Frequently Asked Questions

About the Museum

These are the questions most commonly asked of The Sixth Floor Museum. Don't see your question here? E-mail us at


Q: Are the tour guides, salespeople and other vendors in Dealey Plaza employed by the Museum?
Dealey Plaza is a city property, owned and maintained by the City of Dallas. Sixth Floor Museum Staff are not present in the plaza or adjacent properties, and the Museum is not associated with vendors present in or around Dealey Plaza. The Museum does offer a self-guided cell phone tour of Dealey Plaza and related surrounding historical sites, including the nearby John F. Kennedy Memorial.
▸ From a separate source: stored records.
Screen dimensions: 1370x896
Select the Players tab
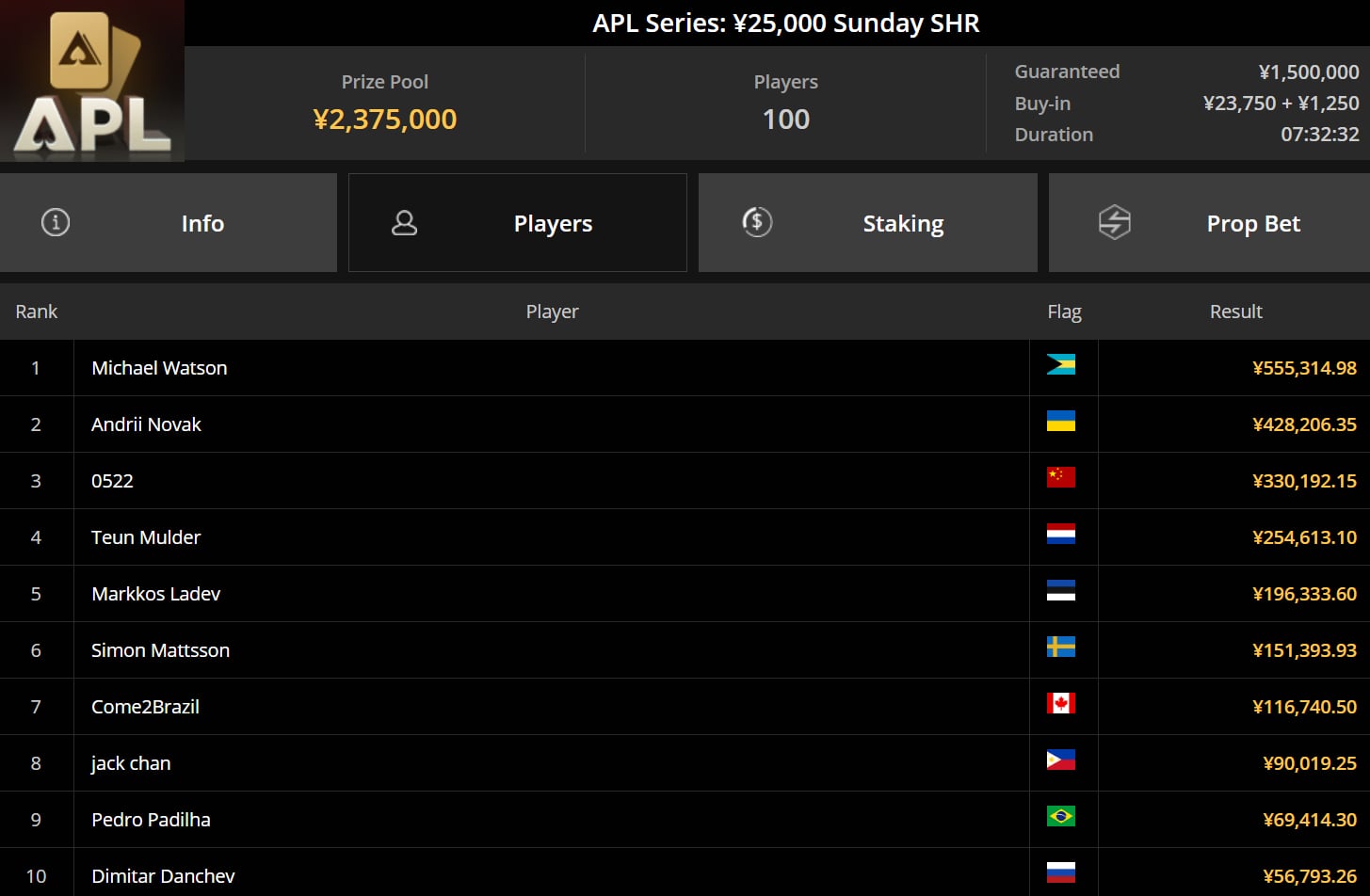click(x=518, y=223)
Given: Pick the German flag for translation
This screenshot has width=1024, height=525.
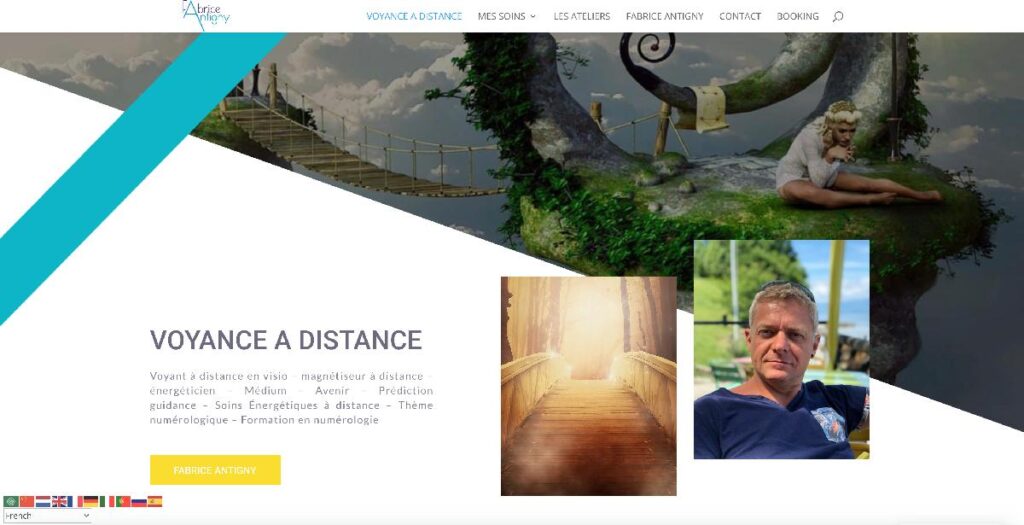Looking at the screenshot, I should pos(91,501).
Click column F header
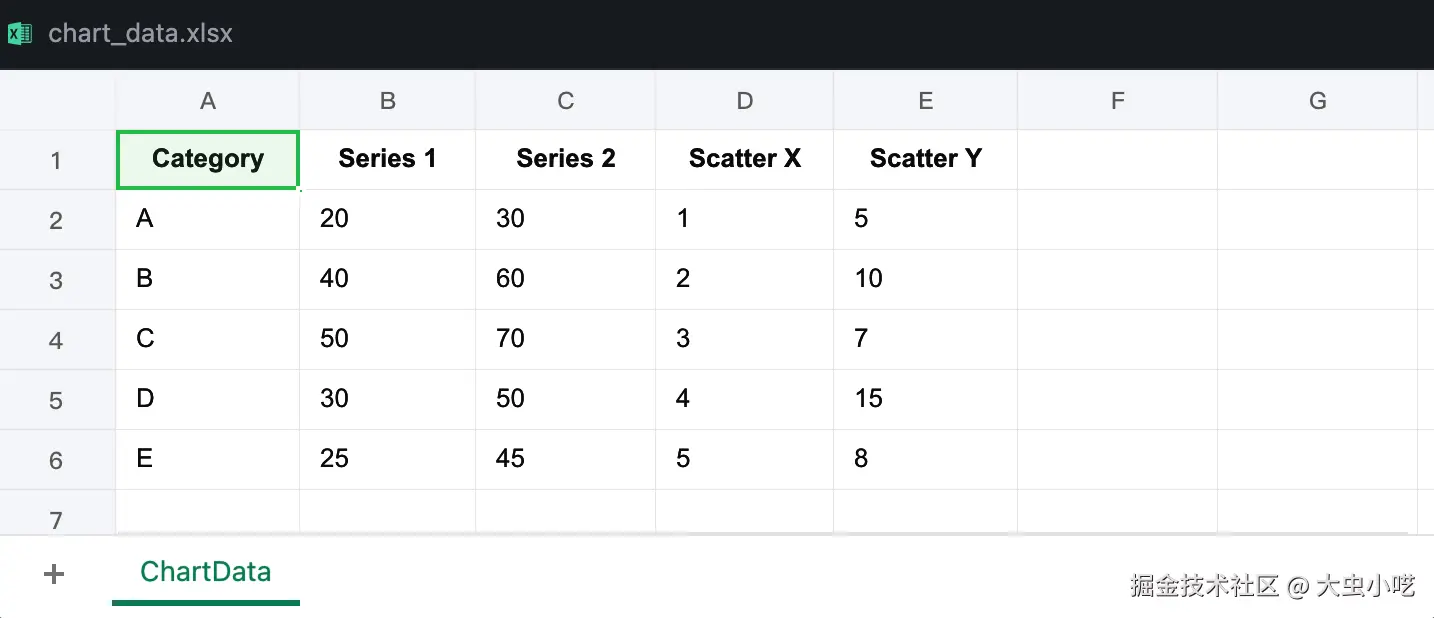1434x618 pixels. [1117, 100]
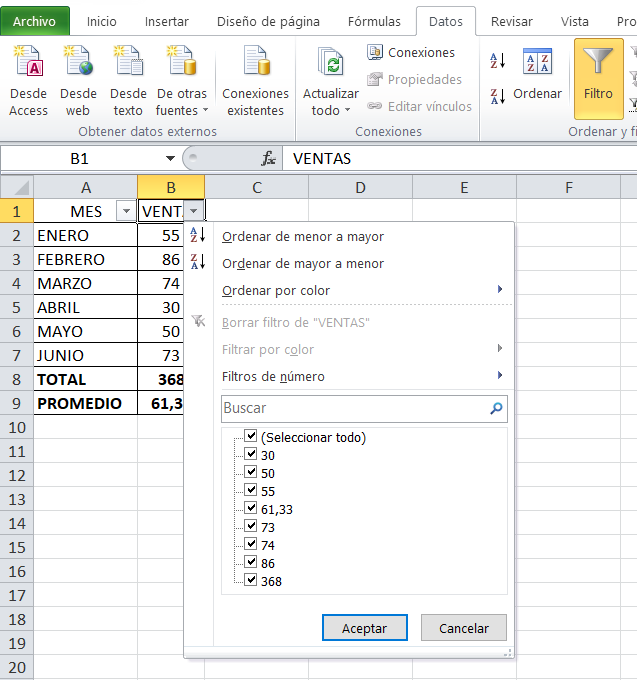637x680 pixels.
Task: Toggle the 61,33 value checkbox
Action: click(x=251, y=509)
The tour can be purchased in the Museum Store + Café or Visitors Center.
Q: Who owns the Museum?
The Museum is owned and operated by the Dallas County Historical Foundation, a private, nonprofit organization.
Q: How do I obtain permission to reproduce and use text, images, audio or video clips, or other content on this Web site or from the collections of the Museum?
Permission to reproduce content from this Web site or from the Museum’s collection must be obtained in writing from the Museum. Requests to reproduce material may be submitted online using the Rights and Reproductions Request Form.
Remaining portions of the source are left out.